▸ **DATA SHOWN**

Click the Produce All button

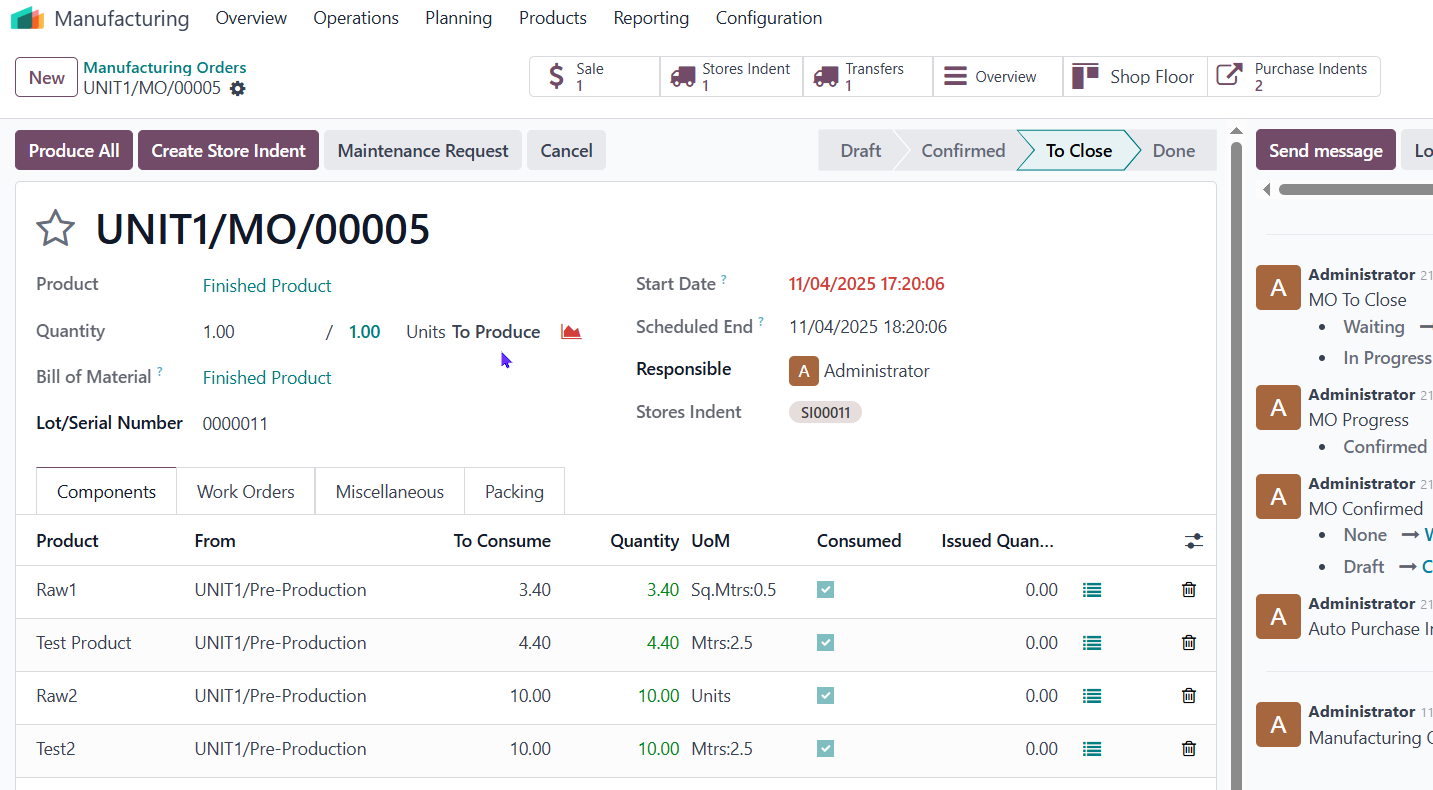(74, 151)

--

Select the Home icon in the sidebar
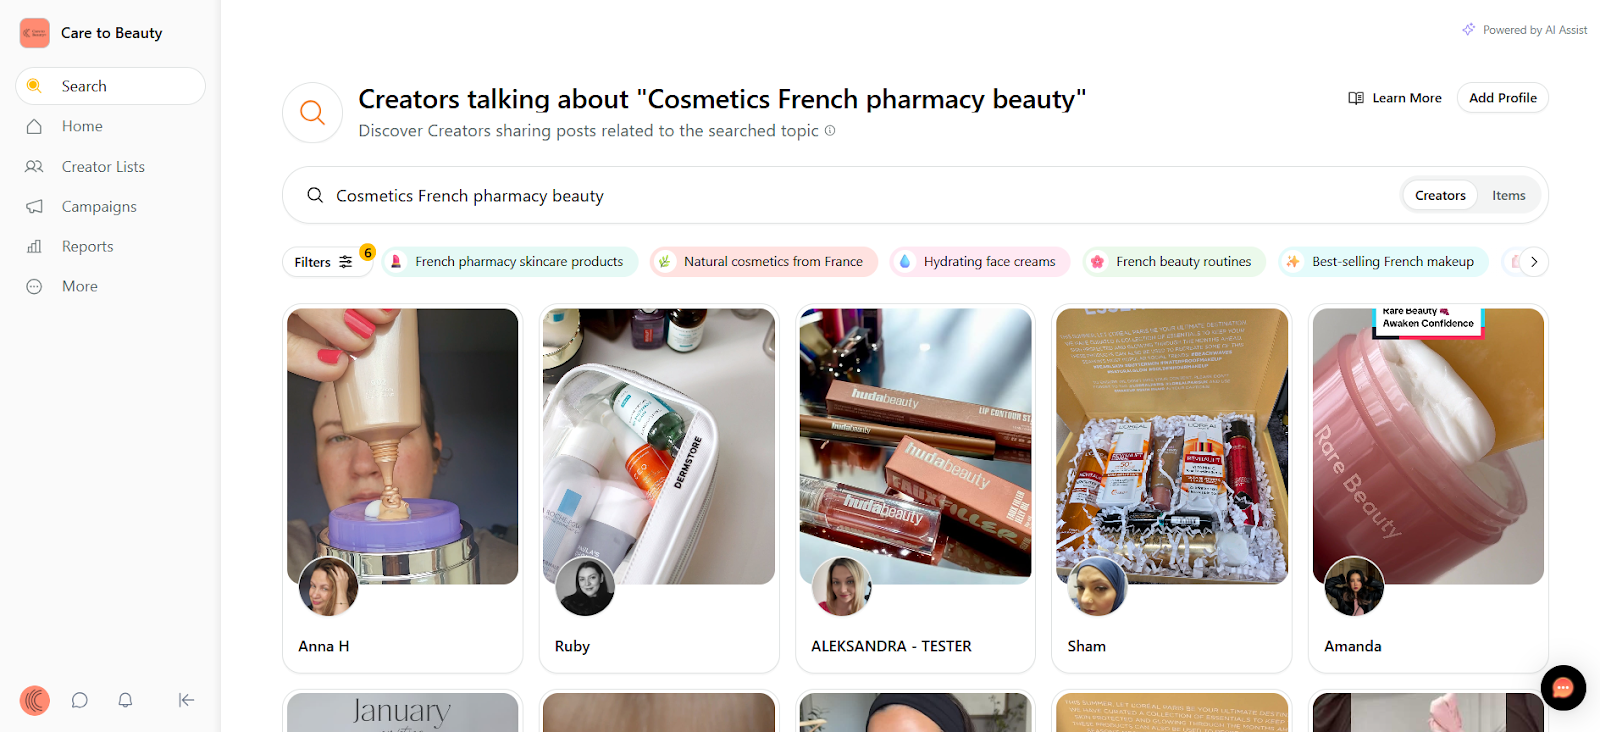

...

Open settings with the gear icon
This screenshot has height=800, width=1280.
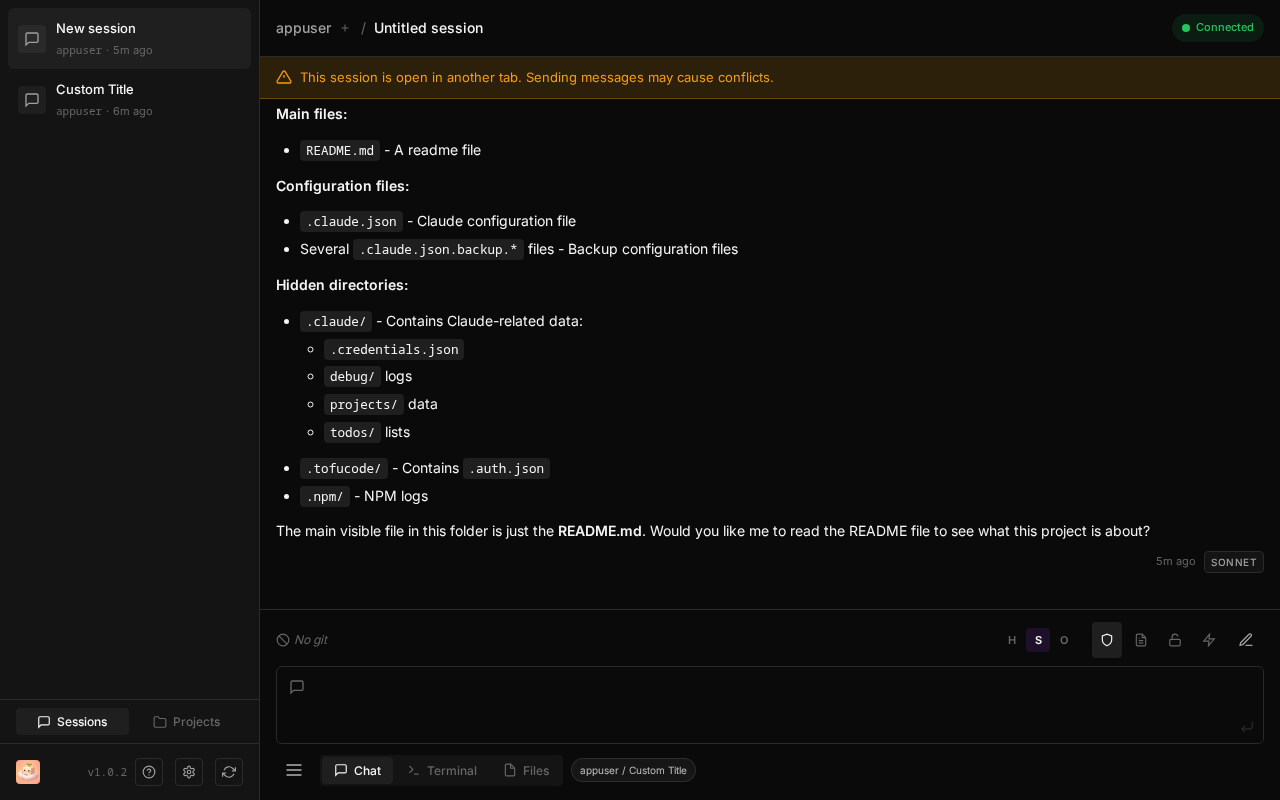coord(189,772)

▸ **PROBLEM STATEMENT**
Once you have identified the lines above that contain "icon", copy each of them.

▸ **RESULT FOR THIS EXERCISE**
Select the Home icon in the sidebar
Open settings with the gear icon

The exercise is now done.